Intelligent Capture | Knowledge Base | Definition

What Is Intelligent Capture?

Intelligent capture is software that can convert complex and variable document-based information into structured data. Intelligent Capture software uses different techniques to locate and extract data including pattern matching using regular expressions, definition of keyword/value pairs and location of tabular data column headers and rows.

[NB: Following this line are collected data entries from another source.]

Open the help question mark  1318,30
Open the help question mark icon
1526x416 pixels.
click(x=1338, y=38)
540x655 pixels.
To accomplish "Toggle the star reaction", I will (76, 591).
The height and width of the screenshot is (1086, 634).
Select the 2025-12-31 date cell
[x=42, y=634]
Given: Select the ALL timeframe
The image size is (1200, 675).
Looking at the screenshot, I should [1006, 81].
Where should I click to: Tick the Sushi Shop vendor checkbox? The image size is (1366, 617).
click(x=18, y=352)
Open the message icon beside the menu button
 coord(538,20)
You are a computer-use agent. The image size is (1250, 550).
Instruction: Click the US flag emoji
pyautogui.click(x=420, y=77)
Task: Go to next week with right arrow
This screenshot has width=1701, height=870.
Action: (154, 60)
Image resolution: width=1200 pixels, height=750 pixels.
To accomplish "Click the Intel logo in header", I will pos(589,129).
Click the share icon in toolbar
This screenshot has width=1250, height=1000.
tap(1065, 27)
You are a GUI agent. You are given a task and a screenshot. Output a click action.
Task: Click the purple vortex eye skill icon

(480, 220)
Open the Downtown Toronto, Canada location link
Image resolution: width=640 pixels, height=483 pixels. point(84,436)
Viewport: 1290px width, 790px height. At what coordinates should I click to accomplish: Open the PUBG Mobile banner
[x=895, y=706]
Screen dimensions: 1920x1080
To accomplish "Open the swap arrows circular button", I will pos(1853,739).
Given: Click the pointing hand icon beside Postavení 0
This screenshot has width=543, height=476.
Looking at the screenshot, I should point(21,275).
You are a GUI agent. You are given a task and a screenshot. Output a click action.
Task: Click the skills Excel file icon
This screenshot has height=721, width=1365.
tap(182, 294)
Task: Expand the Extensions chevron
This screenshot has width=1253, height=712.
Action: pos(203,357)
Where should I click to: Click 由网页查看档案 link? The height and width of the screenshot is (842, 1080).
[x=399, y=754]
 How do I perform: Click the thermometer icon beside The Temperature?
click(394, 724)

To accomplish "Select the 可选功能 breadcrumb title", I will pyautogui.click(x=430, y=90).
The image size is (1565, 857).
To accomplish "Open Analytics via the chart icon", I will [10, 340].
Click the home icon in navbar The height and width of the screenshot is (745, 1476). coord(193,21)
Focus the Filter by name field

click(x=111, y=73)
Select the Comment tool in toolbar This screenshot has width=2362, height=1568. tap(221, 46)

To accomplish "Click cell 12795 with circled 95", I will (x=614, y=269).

Intelligent Capture Key Capabilities

When it comes to needs that go beyond transcription of images into text or conversion of TIFF files into editable Word documents, capabilities often associated with intelligent capture solutions should be considered. Let’s review those key capabilities: image processing, document classification, data extraction and data quality.

Image Processing

This capability is needed if you deal with scanned documents or pictures of documents taken with a mobile device. Delivering solid OCR data is heavily impacted by the quality of the image. Aspects like distortion, contrast, lighting, background/watermark removal, scaling correction and geometry correction are typically employed to ensure that an incoming document is optimized before OCR is applied. Intelligent Capture applies advanced image perfection functions.

Document Classification

Intelligent capture differentiates between different types of documents, which is a typical need in intelligent capture tasks. This is the province of classification. The ability to easily train a system to output reliable document class assignments is an important capability of intelligent capture.

Data Extraction

Here we are not talking about conversion of an image of a document into text, but to satisfy the business need to turn documents into structured tag-value pairs that can be used by various systems. Intelligent capture offers a broader set of capabilities from the simplest ability to locate data by supplying field-level X-Y coordinates to more sophisticated location techniques such as presence of keywords, relative proximity of one data element to another or pattern matching so that the right data is accurately extracted.

Data Quality

This last one is probably the most difficult concept to measure and at the same time, the most important. When it comes to OCR, you receive text along with the character and word-level coordinates as well as character-level confidence scores. These confidence scores are used to convey the overall probability of the software delivering a correct character-level answer. For instance, in a word like “source”, the output might look like “s (45), o (35), u (99), c (85), e (95)” where  the numbers in parentheses represent confidence scores. However, character-level confidence scores don’t provide any value if the real objective is to locate and extract data elements that might consist of several words.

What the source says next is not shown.